Rawa people

Total population
- unknown

Regions with significant populations
- Sumatra, Peninsular Malaysia

Religion
- Islam

Related ethnic groups
- Minangkabau, Malays

= Rawa people =

Ethnic group in Southeast Asia

The Rawa people, also known as Rao or Rau in the Minangkabau language, are an ethnic group originating in Southeast Asia. Many Rawa people migrated to Peninsular Malaysia during the 19th century.

==History==
It is uncertain whether the Rawa people belong to the larger Minangkabau ethnic group. Fathil et al. note controversy but assert that most scholars believe the Rawas are part of the Minangkabau. Genetic analysis indicates a close relationship between the Minangkabau and Rawa peoples. Possible origins of the Rawa people include the district of Rao in Pasaman, Champa in Mainland Southeast Asia, and west of Lake Toba in North Sumatra. C. W. Watson speculated that the Rawa people who settled the Peninsular Malaysia in the 19th century were an admixture of the Indigenous people of the upper Rokan River and Kerinci settlers originally from Rawang, North Sumatra. A. C. Milner also notes a second group of Rawas people (distinguish to the Rawa people) in Jambi and Palembang, referring to this people as the 'Orang Rawa' and the West Sumatra people as the 'Orang Rau'.

By the 2nd century CE, the Rawa people were known for mining mining gold and tin. The Rawa people were also known as farmers, traders, and administrators. Amran Dt. Joraho suggests that there was a majority-Buddhist Rawa Kingdom in and around Lubuk Sikaping from the 12th century to the 14th century known as Negeri di atas Angin ('Country above the Wind'). After being absorbed into the Pagaruyung Kingdom, the various Rawa clans continued to be ruled by lesser kings until the 19th century.

Some Rawa men immigrated to Peninsular Malaysia in the 5th century to work in the coastal trade. More immigrated to the Malay Peninsula in the 17th century due to an increase in gold mining in Raub, Pahang, and in the 18th century due to an increase in tin mining.
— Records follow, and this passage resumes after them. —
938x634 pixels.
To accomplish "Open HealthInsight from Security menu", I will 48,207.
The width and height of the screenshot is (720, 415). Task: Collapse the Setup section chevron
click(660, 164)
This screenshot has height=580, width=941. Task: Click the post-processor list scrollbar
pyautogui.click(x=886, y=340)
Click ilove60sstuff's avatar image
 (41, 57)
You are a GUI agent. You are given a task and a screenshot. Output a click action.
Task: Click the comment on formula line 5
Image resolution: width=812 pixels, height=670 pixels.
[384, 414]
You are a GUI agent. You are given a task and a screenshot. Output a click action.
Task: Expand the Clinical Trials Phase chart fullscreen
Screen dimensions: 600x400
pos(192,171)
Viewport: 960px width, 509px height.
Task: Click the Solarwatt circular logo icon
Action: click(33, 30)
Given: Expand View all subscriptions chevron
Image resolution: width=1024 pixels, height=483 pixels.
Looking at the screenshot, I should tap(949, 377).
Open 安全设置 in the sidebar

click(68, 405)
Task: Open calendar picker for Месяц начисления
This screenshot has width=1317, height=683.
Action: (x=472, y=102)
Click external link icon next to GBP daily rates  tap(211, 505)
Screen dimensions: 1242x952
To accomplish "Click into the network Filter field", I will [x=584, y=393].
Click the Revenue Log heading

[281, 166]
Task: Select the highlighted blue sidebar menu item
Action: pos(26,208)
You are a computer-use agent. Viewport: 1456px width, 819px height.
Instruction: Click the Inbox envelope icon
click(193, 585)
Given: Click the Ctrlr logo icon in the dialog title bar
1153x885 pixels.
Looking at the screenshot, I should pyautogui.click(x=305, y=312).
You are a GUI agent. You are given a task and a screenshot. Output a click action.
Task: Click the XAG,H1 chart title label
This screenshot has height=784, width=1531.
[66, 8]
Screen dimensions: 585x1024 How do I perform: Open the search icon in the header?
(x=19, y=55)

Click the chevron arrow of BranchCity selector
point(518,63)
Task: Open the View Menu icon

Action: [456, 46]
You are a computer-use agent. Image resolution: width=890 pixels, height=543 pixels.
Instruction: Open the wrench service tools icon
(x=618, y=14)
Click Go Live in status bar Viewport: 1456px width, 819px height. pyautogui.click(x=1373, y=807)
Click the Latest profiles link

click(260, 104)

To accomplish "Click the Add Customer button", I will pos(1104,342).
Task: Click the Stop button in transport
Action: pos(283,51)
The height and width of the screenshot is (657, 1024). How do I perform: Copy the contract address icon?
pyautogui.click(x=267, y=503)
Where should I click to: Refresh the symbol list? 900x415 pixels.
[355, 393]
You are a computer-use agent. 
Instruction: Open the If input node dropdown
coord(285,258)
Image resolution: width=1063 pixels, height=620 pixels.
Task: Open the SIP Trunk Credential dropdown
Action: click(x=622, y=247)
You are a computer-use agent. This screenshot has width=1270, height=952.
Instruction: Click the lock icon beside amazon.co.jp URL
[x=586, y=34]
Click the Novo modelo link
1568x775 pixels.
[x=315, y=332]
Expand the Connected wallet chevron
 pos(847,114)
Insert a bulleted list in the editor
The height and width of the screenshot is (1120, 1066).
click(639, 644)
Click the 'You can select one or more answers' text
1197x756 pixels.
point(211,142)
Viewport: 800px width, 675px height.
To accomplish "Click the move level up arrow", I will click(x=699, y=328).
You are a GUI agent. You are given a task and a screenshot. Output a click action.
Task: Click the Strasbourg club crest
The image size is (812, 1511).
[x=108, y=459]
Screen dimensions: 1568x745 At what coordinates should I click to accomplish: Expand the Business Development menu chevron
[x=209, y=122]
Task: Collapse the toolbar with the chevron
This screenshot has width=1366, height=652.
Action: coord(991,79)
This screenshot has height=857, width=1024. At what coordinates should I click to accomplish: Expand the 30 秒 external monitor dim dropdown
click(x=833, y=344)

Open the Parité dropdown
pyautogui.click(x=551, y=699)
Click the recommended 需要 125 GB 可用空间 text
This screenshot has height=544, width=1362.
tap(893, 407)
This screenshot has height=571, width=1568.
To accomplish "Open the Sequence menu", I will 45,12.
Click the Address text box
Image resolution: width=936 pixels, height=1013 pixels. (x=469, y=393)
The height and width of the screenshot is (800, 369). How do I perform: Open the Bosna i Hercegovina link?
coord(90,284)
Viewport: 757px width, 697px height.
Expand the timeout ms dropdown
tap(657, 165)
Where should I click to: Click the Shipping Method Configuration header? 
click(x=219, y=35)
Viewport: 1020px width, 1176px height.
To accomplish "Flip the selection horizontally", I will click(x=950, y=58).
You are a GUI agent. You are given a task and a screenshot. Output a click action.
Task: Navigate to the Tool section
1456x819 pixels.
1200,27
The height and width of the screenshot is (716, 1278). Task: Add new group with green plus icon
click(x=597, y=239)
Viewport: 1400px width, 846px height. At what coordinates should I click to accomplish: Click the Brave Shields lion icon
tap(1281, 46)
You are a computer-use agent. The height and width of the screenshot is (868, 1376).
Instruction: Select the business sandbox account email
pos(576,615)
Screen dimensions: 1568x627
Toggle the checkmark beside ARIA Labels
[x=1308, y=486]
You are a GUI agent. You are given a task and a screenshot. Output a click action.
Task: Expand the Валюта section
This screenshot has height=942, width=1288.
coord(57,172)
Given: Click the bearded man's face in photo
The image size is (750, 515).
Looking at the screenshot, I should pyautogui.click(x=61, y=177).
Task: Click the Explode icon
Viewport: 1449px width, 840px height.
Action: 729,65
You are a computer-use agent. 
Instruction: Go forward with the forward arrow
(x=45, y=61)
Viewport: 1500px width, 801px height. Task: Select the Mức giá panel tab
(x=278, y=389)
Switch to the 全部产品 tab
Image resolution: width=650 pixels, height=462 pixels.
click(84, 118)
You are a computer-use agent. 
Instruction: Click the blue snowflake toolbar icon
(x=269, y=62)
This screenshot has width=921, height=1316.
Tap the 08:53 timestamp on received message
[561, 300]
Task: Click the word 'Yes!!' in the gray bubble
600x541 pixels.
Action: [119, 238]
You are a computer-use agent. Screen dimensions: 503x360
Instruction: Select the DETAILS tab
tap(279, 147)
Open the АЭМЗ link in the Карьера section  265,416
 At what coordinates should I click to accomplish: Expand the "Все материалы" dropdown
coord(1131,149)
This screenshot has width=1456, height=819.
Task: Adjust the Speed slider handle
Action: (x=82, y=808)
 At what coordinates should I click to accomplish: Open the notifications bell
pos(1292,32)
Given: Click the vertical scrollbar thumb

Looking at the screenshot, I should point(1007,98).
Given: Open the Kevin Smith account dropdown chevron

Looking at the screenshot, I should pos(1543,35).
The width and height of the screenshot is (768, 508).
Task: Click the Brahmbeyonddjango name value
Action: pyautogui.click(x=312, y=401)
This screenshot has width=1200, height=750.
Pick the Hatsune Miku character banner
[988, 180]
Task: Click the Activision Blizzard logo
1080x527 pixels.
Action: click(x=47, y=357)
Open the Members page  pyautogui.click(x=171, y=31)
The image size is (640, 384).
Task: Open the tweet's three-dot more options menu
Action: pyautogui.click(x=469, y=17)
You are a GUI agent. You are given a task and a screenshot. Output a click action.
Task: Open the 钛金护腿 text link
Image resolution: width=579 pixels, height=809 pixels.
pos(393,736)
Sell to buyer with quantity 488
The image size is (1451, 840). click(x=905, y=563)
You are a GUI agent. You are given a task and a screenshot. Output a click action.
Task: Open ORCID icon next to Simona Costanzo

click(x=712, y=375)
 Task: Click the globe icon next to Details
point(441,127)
Following the Dutch victory in the Padri War in the mid-1830s, many Rawa people migrated to East Sumatra and Peninsular Malaysia to escape persecution. Some may have joined Sumatrans who had migrated in previous centuries. The Rawas helped spread Islam to the Malaysian Peninsula. In Pahang, many Rawa people settled in Raub. In Perak, many Rawa people settled in Gopeng and along the tin-rich Titiwangsa Mountains after the Padri War and during the 1870s and 1880s. In Selangor, many Rawa people settled in Kalumpang due to large tin deposits and proximity to the states they were migrating from. Many Rawa people shifted from working in tin mines to rubber tree plantations when tin production declined in the late 1880s.

During the 19th century, Rawa warriors on the Malaysian Peninsula were involved in many wars as mercenaries. After many Rawa people supported Ahmed in the Pahang Civil War, the Rawa people were viewed unfavorably by other Malay peoples. Many Rawa people fought against Ahmed in later wars. Some Rawa people fled to Bernam to escape the war. Leaders of Sungai Ujong and Rembau complained to the British about oppression and robbery by Rawas in 1855, and the British viewed the Rawas as a threat to political stability. Because of this negative perception, some chose to conceal their Rawa identity.

==Geography==
In 1978, Milner reported that approximately 40,000 Rawa people lived in West Sumatra. The Rawa community of Malaysia is concentrated in Gopeng, Perak, where there are more than 1,000 Rawa people.

==Culture==
In the Rawa people of Gopeng, children who are learning to walk and are at least thirteen months old must complete the adat berjojak ceremony before they are allowed to walk outside of their house. This ceremony is intended to prevent illness and poor academic performance.

Many young men practice adat merantau, the tradition of leaving one's home village to gain life experience and new opportunities.

Lemang kelamai is traditionally eaten during Hari Raya. Lemang kelamai is a variant of lemang that includes palm sugar and toasted coconut.